When I first met composer Nicolas Collins on a rainy Saturday afternoon last April, he had his hand inside a radio with its guts exposed. His book, Handmade Electronic Music: The Art of Hardware Hacking, had just been published, and he had a crowd gathered for a lecture/demonstration at the Bent Festival in Lower Manhattan. Using his fingers to bridge the circuits inside, the radio on the table in front of him was talking—white noise, bits of broadcasts—a far cry from the usual AM talk-radio banter. The miracle of electromagnetism, suggested Collins, is perhaps the best argument he’s ever heard for the existence of God.

Collins has stripped apart and reconfigured all sorts of gadgets and toys in pursuit of new sounds. Still, he suggests that his resulting compositions do not carry an identifying sonic “Made by Collins” tag. After just ten minutes in his company, however, I think I might hear otherwise even if he does not, because Nic Collins is funny. Both in front of a crowd and the camera, he shows himself to be a charmingly dry and self-deprecating artist, and there is an aspect of this that also tints his sound. Some bit of his wit accompanies even the densest of his textures and shouts out, “Hey, you. Come listen to this!”

Inside Pages:

Born in New York City in 1954, Collins studied composition with Alvin Lucier at Wesleyan University, where his interest in electronic music extended into messing around with circuitry and outfitting his own instruments. Not that he doesn’t work with traditional players, but his discography is thoroughly peppered with lines such as “for any number of performers with radios and screwdrivers.” I told you he was funny.

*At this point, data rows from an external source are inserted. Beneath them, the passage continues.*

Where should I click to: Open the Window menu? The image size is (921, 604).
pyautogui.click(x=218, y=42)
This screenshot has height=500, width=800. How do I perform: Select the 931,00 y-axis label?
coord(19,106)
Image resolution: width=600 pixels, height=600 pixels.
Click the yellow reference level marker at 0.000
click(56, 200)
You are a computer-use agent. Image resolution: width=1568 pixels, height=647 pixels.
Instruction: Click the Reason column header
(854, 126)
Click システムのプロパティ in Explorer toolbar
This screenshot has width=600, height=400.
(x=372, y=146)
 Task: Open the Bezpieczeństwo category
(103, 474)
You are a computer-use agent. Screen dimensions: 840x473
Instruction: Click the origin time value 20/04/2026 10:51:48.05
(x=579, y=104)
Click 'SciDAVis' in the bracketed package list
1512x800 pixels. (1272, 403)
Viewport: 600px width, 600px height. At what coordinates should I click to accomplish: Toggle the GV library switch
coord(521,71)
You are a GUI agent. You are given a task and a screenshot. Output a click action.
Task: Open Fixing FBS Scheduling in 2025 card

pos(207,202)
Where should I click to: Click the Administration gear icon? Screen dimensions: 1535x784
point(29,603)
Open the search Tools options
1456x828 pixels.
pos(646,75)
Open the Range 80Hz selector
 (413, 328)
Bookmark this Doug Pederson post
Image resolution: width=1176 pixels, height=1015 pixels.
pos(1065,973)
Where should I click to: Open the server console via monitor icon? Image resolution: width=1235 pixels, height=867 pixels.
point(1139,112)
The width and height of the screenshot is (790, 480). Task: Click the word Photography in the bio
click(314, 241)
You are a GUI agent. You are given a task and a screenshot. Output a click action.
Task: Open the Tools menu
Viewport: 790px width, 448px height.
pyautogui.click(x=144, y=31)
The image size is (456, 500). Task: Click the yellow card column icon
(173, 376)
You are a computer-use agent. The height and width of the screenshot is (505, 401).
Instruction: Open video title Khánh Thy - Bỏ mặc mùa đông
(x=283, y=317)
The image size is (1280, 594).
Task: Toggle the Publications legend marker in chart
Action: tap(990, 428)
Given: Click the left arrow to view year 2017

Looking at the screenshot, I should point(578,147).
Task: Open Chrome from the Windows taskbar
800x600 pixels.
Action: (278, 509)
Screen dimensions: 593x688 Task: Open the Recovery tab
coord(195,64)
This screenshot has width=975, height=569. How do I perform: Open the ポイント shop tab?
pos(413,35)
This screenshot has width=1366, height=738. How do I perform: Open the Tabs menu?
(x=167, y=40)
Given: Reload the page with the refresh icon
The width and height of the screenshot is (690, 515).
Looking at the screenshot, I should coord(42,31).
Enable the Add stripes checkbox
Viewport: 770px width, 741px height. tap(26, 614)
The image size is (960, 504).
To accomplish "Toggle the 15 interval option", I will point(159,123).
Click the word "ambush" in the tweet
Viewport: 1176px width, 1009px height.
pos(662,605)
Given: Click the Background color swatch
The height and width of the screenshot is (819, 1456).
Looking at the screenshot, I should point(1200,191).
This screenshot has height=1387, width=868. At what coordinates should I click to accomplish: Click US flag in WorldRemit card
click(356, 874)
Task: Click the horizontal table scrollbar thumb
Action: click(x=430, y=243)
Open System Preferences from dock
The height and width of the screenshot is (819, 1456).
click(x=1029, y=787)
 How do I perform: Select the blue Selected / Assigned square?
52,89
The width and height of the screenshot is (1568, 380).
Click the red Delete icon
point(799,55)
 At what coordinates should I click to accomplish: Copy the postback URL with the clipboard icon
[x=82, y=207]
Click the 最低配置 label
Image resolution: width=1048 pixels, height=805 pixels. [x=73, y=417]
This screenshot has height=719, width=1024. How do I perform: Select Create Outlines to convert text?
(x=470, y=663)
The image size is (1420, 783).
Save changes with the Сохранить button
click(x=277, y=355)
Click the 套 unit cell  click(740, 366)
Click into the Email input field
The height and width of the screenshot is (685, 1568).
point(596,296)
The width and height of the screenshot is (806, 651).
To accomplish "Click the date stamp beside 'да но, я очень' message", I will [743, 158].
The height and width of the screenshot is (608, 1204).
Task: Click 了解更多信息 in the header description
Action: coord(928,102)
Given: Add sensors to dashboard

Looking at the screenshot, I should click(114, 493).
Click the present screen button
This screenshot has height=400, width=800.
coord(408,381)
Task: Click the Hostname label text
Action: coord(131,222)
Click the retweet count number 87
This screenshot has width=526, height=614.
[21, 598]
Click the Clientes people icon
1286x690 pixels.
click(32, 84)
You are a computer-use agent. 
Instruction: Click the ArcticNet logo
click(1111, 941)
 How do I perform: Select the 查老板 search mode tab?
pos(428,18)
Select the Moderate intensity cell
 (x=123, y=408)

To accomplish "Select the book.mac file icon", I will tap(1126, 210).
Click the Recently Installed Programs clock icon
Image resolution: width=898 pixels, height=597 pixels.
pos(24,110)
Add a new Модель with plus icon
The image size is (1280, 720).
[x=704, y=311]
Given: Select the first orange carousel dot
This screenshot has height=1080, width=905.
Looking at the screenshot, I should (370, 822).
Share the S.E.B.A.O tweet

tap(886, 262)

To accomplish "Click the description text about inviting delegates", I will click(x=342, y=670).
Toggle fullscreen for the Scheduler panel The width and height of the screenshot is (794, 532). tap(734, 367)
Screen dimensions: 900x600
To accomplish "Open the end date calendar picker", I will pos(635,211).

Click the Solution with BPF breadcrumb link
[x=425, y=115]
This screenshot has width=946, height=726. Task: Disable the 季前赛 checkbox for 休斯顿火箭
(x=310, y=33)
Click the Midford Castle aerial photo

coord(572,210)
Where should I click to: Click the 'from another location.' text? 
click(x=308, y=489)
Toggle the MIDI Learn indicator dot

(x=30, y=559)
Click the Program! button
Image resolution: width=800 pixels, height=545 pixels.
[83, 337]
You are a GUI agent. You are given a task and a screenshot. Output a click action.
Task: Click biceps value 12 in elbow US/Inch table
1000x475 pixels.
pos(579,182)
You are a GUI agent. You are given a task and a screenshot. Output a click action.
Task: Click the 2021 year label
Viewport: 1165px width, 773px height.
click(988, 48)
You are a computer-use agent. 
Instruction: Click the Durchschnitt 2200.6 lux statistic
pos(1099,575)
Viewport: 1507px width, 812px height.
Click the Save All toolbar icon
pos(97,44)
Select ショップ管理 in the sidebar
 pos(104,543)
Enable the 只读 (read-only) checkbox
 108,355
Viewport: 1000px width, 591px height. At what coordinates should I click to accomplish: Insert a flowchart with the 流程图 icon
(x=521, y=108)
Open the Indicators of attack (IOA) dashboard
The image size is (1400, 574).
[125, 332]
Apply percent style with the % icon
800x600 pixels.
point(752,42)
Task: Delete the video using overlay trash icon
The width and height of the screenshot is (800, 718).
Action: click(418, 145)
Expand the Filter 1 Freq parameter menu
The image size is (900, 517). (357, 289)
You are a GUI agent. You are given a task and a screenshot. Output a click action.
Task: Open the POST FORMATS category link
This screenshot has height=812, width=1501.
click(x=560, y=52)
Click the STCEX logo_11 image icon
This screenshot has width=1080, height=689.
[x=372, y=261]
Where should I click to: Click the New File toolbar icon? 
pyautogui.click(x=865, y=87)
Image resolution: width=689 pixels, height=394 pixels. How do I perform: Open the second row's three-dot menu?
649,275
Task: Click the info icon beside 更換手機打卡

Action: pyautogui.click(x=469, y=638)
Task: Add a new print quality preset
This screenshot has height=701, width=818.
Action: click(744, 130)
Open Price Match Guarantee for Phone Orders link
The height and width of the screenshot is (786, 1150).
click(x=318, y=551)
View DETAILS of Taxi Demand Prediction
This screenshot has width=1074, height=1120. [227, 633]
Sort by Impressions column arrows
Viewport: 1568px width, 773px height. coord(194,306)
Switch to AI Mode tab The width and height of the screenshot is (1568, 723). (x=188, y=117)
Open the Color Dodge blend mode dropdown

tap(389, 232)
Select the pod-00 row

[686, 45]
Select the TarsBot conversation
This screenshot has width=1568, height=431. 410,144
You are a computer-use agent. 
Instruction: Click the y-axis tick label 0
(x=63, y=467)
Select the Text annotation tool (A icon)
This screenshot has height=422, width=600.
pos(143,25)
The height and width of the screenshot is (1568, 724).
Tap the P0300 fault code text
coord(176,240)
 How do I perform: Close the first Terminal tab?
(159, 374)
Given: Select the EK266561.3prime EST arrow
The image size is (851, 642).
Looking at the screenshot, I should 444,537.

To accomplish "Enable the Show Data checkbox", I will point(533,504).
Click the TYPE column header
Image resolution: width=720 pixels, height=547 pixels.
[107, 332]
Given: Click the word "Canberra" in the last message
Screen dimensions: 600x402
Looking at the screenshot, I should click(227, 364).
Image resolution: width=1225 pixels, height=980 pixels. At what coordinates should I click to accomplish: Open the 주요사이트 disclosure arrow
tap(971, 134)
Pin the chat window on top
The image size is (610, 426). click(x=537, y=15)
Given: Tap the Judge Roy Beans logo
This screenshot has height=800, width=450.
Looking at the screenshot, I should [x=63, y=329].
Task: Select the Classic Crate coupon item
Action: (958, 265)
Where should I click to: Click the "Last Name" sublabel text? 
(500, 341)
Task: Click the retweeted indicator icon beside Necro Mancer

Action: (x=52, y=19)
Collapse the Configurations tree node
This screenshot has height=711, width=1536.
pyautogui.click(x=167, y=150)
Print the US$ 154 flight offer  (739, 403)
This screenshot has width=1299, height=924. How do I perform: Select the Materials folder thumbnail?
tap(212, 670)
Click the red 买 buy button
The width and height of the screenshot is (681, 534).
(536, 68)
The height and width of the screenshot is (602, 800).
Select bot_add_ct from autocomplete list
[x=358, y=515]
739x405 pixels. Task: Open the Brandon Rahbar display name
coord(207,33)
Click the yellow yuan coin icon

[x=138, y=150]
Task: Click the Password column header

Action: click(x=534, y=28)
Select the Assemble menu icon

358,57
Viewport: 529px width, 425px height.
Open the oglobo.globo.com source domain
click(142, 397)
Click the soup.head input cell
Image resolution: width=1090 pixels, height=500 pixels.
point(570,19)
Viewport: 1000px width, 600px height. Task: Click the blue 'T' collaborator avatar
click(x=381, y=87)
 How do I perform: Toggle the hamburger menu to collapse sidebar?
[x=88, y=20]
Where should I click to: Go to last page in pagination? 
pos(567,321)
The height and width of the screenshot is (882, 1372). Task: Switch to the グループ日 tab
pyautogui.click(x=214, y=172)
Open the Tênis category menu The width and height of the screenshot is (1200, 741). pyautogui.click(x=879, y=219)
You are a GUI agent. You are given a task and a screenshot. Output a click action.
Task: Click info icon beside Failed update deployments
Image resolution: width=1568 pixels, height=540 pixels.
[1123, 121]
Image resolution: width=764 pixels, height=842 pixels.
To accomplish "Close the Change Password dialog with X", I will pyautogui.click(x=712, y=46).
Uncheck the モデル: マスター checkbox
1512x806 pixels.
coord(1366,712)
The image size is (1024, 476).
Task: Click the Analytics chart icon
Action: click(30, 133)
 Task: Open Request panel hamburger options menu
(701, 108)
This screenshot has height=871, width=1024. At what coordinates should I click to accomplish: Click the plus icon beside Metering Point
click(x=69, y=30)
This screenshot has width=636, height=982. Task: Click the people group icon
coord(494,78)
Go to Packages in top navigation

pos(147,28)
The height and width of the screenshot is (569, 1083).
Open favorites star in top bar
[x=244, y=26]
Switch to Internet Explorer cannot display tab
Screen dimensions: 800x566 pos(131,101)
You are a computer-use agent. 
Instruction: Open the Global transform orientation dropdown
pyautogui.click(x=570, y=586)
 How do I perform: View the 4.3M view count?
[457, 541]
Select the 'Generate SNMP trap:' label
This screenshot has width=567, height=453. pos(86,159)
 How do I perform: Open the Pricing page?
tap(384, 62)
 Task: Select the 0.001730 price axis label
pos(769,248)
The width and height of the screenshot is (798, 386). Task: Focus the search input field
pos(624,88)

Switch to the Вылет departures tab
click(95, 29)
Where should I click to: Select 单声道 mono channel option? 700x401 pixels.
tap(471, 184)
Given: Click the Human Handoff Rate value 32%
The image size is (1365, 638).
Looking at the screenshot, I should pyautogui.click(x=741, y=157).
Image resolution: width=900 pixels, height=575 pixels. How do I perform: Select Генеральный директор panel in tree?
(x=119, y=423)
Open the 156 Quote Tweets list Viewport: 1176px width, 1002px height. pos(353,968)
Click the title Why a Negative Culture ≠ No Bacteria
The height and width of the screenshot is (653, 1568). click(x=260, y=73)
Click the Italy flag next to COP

Collins, currently the chair of the Department of Sound at the School of the Art Institute of Chicago, calls himself a Luddite when it comes to the computer programs most of his students are fluent in. But he offers them the skills to step out from behind a slick piece of code and build a sound world with a soldering iron. “I like to say it’s like being the oldest living Kimono maker,” he says, explaining that what he is teaching is really the “glue technology” that connects computers with the real world. “When there’s a burst of enthusiasm for things Japonais, suddenly they have to dust off these 80-year-old men and women and learn again how to do this thing that for 200 years was an unbroken tradition. This is where you can teach somebody something that they didn’t pick up while editing their own films when they were in the eighth grade.”